Key Takeaways
- With AI use common among students, some teachers are now using AI tools to grade assignments.
- A University of Georgia study found AI grading systems are highly inaccurate compared to human graders.
- AI achieved only 33.5% accuracy when creating its own grading system and just over 50% accuracy when using a human-provided rubric.
- Researchers found AI takes shortcuts and lacks the deeper logical reasoning needed for proper grading.
- The study highlights significant concerns about relying on current AI technology for evaluating student work.
Many teachers are noticing the growing impact of artificial intelligence on students, from attention spans to the potential for cheating.
As AI tools like ChatGPT become widespread, student usage is soaring. One study indicated that a vast majority of university students incorporate AI into their academic work.
This trend has led some educators to counter AI use by employing AI chatbots to grade student submissions. As detailed in a report by Yahoo News, some teachers inform students that if they use AI to write assignments, AI will be used to grade them.
Conversely, other educators are embracing AI more positively, using it to personalize learning experiences or even requiring students to interact with AI as part of assignments.
However, AI may not be suited for grading complex student work, despite potentially saving teachers time. Research from the University of Georgia’s School of Computing investigated just how effective AI is at this task.
The study involved asking an AI model, Mixtral, to grade middle school homework responses. When the AI had to create its own grading criteria, its accuracy compared to a human grader was a mere 33.5 percent.

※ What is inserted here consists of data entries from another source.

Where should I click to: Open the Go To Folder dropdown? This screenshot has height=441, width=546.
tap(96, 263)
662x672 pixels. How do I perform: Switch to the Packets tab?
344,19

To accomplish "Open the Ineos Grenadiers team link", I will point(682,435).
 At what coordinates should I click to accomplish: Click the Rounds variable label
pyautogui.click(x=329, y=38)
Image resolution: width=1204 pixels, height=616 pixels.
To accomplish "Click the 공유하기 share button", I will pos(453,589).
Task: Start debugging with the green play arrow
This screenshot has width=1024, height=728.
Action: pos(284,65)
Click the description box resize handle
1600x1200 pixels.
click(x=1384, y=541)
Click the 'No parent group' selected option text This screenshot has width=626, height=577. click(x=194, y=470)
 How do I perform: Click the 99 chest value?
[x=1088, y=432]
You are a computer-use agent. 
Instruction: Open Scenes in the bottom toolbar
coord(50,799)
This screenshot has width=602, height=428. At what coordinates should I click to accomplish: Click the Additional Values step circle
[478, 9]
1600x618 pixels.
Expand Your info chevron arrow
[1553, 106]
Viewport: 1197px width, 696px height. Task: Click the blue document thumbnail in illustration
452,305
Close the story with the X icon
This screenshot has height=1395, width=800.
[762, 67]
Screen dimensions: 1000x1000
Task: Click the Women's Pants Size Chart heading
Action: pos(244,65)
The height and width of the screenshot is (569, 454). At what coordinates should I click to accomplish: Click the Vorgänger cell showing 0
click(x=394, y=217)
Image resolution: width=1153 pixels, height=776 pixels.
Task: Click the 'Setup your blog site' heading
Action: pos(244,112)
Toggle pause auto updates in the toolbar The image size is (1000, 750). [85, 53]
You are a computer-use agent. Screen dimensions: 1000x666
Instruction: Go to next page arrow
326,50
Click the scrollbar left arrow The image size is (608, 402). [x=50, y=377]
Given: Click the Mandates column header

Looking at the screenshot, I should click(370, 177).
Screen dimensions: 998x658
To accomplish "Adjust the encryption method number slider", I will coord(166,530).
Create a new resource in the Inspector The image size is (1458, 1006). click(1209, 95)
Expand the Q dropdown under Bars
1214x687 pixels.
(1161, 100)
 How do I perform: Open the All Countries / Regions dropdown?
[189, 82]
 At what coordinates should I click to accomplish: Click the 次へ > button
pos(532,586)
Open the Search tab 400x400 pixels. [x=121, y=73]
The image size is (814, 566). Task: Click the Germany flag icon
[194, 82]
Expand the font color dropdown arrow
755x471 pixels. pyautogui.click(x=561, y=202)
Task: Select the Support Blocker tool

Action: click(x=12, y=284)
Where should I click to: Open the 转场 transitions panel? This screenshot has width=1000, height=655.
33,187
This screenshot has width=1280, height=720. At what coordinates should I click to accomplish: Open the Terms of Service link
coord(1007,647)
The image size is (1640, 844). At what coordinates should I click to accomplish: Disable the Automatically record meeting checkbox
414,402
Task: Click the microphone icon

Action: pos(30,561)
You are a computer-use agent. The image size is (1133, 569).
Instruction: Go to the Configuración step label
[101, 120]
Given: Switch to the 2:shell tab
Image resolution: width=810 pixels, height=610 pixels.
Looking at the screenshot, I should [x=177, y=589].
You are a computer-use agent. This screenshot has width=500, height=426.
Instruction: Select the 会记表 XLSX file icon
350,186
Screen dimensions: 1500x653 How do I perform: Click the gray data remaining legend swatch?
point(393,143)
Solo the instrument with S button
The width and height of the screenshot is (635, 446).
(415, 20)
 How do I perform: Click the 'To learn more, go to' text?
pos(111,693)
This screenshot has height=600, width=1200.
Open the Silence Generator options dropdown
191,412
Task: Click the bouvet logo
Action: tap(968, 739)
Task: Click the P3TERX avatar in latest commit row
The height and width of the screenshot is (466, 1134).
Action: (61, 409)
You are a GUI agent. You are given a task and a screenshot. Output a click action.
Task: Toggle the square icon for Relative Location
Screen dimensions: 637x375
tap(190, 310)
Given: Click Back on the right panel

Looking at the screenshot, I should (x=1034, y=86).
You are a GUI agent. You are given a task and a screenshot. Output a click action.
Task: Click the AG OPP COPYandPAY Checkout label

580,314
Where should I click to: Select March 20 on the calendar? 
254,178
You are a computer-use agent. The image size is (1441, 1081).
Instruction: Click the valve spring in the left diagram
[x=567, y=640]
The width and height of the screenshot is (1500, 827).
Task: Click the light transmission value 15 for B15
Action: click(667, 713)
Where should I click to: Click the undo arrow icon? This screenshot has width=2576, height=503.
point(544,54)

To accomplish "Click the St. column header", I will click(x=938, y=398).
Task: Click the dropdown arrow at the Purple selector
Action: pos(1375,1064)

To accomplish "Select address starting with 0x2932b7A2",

Even when researchers gave the AI a detailed rubric created by humans, its accuracy only slightly improved to just over 50 percent.
The researchers noted that while AI can score quickly, it often relies on shortcuts and doesn’t engage in the deeper reasoning expected in human evaluation.
Xiaoming Zhai, one of the researchers, explained that AI might incorrectly assume understanding based on keywords, missing nuances that a human grader would catch by analyzing the student’s actual writing.
While better rubrics might help bridge the gap somewhat, the study suggests a significant difference remains between AI and human grading capabilities.
This inaccuracy raises questions about the fairness and reliability of using AI for high-stakes tasks like grading, where errors can directly impact students.
The findings underscore that current AI technology struggles to replicate the nuanced judgment and understanding essential for effective teaching and evaluation.